This article lists some 3D software for helping with reference for lighting and form studies.
As I mentioned in my previous article, I’ve started to learn the basics of 3D modelling with Blender as a tool to help me concept my personal story project: Tale of Stone. The learning curve is pretty steep though. I’d like to get to the drawing stage a lot sooner, so I’ve been looking into more short term solutions as well. I’ve written a brief review of a software called LiSSA here, and listed other tools at the end of this article.
I’ve recently had the opportunity to try out a new software called LiSSA. LiSSA is an easy to use light source reference tool for crafters who colour in characters for cards, (but may have some uses for Illustrators as well). You can find out more about LiSSA at https://stone-baked-games.itch.io/lissa.
LiSSA was developed by husband and wife team Tim and Kat Waskett.
I found out about it when browsing the tools section on itch.io. To let you know, the developers of LiSSA kindly let me try LiSSA out after finding that article in return for my feedback. I gave my feedback to them by email and haven’t been asked to write this article, but I thought it might be useful information and needed to do some writing.
I like all the features LiSSA has so far. It’s a useful tool for helping with light and shadows on human, object and animal models in a variety of different poses. There are more planned updates to the software- the unicorn is the first animal model so far. I did a picture of the unicorn in a simple cartoon style to show an example use.
The two human models are in a stylized Manga style and have some basic poses suited for craft card making, but are still useful to study basic light and shadow on characters.
I thought the UI (user interface) was friendly and easy to use and I love that it can be used on desktop PCs (Windows and Mac). I haven’t yet got a tablet that can run these sort of apps (My mum let me use her 4 year old iPad for my Instagram). The developer of the software was friendly and open to my suggestions for the software and is working on more models, improved features and poses.

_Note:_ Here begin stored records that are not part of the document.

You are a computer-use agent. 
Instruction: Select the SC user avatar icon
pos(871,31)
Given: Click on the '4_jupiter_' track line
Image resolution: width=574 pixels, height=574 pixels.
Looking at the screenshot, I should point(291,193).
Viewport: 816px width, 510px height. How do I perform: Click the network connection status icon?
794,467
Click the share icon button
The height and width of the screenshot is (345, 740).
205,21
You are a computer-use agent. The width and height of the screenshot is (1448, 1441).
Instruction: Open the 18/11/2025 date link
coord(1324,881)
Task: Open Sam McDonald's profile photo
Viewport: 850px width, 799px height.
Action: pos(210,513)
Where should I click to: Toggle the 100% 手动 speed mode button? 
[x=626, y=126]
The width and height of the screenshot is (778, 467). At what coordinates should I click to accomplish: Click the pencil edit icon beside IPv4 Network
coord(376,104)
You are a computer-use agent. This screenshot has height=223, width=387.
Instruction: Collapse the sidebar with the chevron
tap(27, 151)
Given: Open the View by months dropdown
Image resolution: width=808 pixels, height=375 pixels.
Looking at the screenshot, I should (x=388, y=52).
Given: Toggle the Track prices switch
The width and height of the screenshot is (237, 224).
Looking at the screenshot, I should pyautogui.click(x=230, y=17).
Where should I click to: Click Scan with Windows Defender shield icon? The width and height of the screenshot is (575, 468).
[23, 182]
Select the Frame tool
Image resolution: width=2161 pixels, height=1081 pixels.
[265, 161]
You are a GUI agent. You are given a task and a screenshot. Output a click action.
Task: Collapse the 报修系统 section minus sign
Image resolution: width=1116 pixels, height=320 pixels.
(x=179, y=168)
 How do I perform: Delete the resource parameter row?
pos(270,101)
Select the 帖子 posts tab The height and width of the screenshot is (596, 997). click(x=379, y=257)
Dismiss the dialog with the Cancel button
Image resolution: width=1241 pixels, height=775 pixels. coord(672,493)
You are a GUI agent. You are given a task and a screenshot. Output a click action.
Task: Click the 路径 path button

While I was testing LiSSA out I also took some time to research similar 3D pose reference tools. The ones I know about so far are listed here:
I’m sure they all have pros and cons, you can decide for yourselves. I can’t try some of them out yet because some are only on mobile and tablet 📴or are too graphics intensive for my computer 💻(I need an upgrade), but I hope that’s useful for someone. I have found Simple Model Poser and Construction Study useful though. In the mean time I will keep learning Blender and using my Yoga Barbie doll and a lamp as well.